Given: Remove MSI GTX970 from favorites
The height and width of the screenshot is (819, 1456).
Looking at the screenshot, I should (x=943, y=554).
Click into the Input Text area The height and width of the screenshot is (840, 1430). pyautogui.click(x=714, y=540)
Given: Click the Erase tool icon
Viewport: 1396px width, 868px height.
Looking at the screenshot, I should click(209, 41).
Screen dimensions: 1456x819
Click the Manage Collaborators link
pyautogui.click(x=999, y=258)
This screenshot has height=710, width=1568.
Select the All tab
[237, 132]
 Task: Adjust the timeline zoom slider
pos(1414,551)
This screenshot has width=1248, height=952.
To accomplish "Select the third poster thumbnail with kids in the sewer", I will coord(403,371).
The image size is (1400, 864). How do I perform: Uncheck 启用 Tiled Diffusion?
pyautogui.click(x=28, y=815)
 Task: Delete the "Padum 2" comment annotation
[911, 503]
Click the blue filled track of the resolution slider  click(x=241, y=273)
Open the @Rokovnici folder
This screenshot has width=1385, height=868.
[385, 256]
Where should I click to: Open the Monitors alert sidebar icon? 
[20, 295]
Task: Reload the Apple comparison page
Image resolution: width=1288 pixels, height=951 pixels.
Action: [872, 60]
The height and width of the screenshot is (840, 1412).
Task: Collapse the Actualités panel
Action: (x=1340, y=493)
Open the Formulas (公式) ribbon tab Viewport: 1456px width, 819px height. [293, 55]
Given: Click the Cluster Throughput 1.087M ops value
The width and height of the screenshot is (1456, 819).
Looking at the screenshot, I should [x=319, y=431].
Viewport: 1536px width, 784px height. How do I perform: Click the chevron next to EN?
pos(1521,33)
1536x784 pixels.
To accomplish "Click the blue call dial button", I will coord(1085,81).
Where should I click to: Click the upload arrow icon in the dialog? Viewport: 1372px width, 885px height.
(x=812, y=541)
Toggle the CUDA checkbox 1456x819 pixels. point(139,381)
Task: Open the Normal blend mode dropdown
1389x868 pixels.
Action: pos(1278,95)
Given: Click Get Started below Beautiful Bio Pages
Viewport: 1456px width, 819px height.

**EXERCISE BRIEF:** Every line of the listing that includes "Given" must be shown.

**RESPONSE BOX:**
Given: Remove MSI GTX970 from favorites
Given: Click the Erase tool icon
Given: Click the Cluster Throughput 1.087M ops value
Given: Click Get Started below Beautiful Bio Pages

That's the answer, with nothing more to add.